Áfbeelding financiële verhoudingen

‘Samen, maar toch apart.’ Zo luidde ooit de titel van een rapport van de gemeente Bergen over de gemeentelijke fusie, waar de gemeente mee van doen had. In 2013 startten de eerste gesprekken over een gemeentelijke samenwerking. Met als doel om de kwaliteit van dienstverlening te verbeteren. Zijn andere opties ook overwogen? Feitelijk niet: een mogelijke fusie met Alkmaar - de burgemeester schetste een beeld van ‘Groot Alkmaar’- was een brug te ver.

‘Opeens ben je na die fusie een grote werkgever. Een zogenaamde 100.000+ gemeente.’

Dat was het startsein voor een verkenning tussen Bergen, Uitgeest, Castricum en Heiloo. Een verkenning, die niet tot een herindeling leidde, maar tot een ambtelijke fusie. Waarbij vier gemeenten nauw samenwerken, ondersteund door één ambtelijk apparaat. Maar waarbij wel iedere gemeente zijn eigen bestuur en raad ‘overeind heeft gehouden’: zo kent de ambtelijke fusie BUCH vier gemeentebesturen, vier raden en vier stadhuizen. Maar wel één werkorganisatie. Iedere vier jaar is er een andere burgemeester voorzitter van het BUCH-bestuur. Wat levert zo’n ambtelijke fusie nu op? Volop kansen, zo betoogt burgemeester Hafkamp: ‘Opeens ben je na die fusie een grote werkgever. Een zogenaamde 100.000+ gemeente.’

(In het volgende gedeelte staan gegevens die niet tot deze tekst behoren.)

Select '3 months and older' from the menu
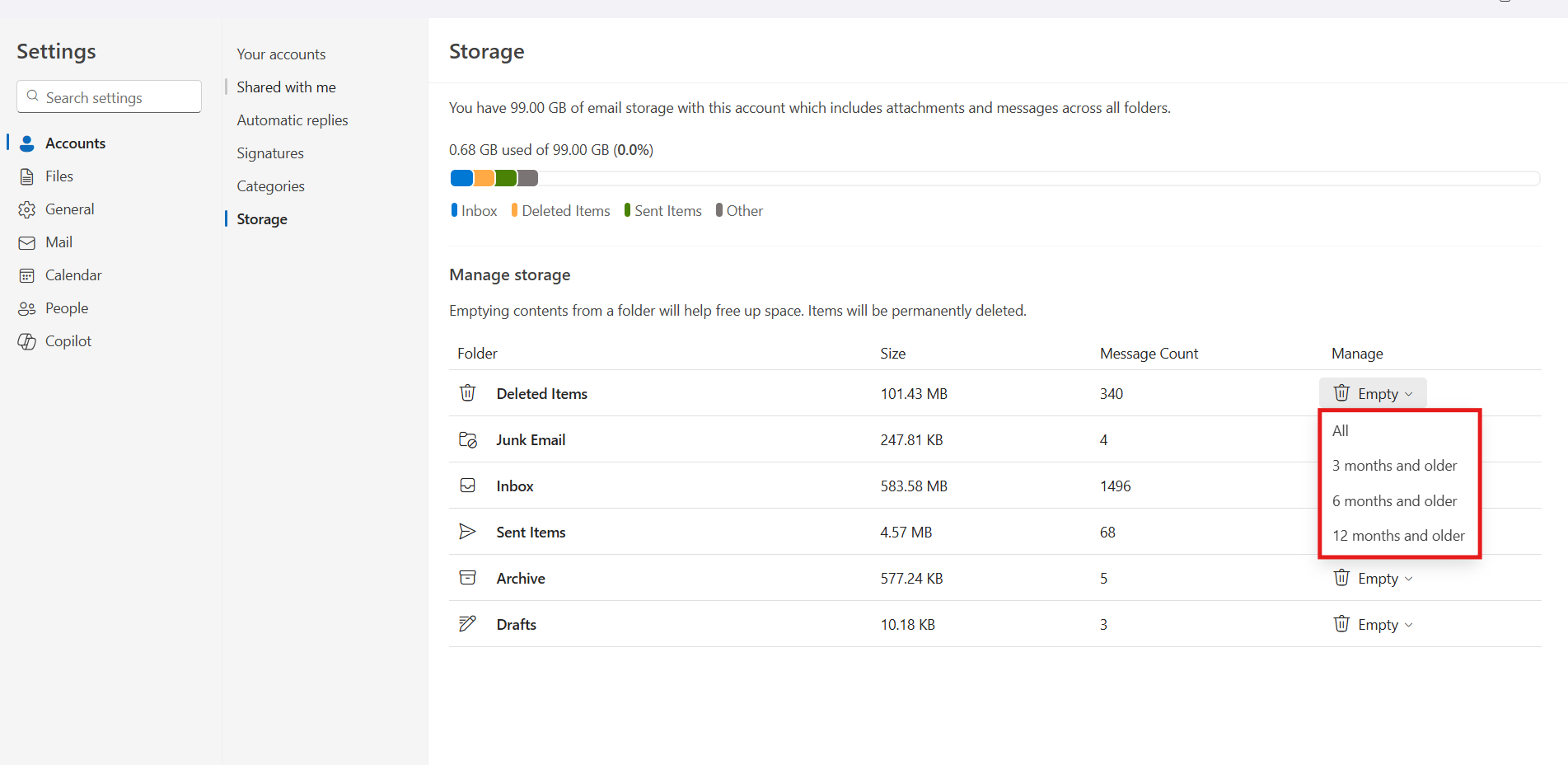Image resolution: width=1568 pixels, height=765 pixels. (1394, 465)
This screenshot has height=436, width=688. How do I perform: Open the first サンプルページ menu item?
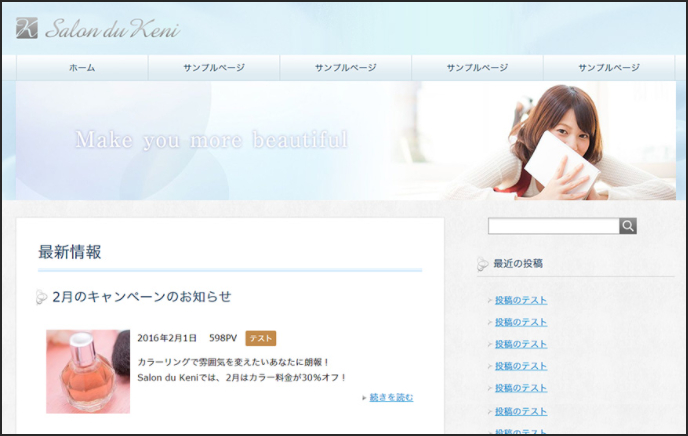(x=214, y=68)

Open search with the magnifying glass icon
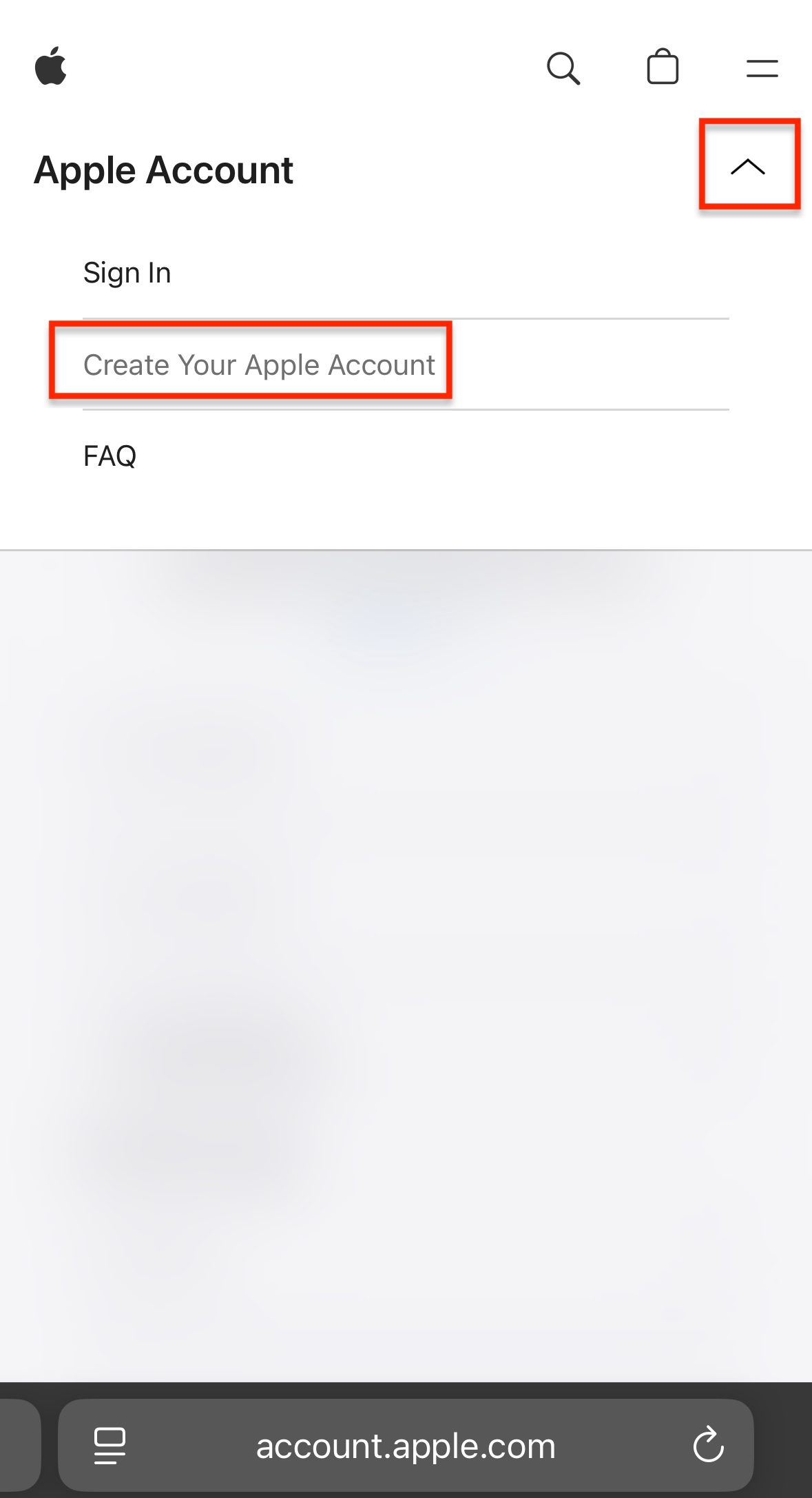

Dergelijke vormen van samenwerken kunnen ook spanningen opleveren, zo laat Ronald Vuijk zien. In zijn tijd als wethouder in Delft, werd er in het Stadsgewest Haaglanden bijvoorbeeld samengewerkt met een gezamenlijke vuilophaaldienst. In tijden van schaarste ontstaat dan spanning: tussen de kwaliteit van dienstverlening (hoe vaak halen we het vuil op? Welke vorm van ‘schoon’ hanteren we?), de mate van verduurzaming en de -door sommigen gewenste- soberte (de wethouder van financiën).

‘Ik leerde dat lokale autonomie belangrijk is, je moet ook wel.'

In de wetenschap dat ‘Delft altijd geld te kort heeft, en Midden Delfland altijd geld over’ gaf dat spanning. Vuijk: ‘Ik leerde dat lokale autonomie belangrijk is, je moet ook wel. Je gaat namelijk niet over de inkomsten, maar bent wel verantwoordelijk.’
En dus is het cruciaal dat raadsleden echt hun controlerende rol en bevoegdheden moeten houden. In zijn ogen werkt het voorbeeld van de Drechtsteden (in de vorm van ‘De Drechtraad’) inspirerend. Al zal ook in de Drechtsteden blijven gelden, dat goed kunnen samenwerken pas écht bewezen is, als er tijden van schaarste aanbreken.  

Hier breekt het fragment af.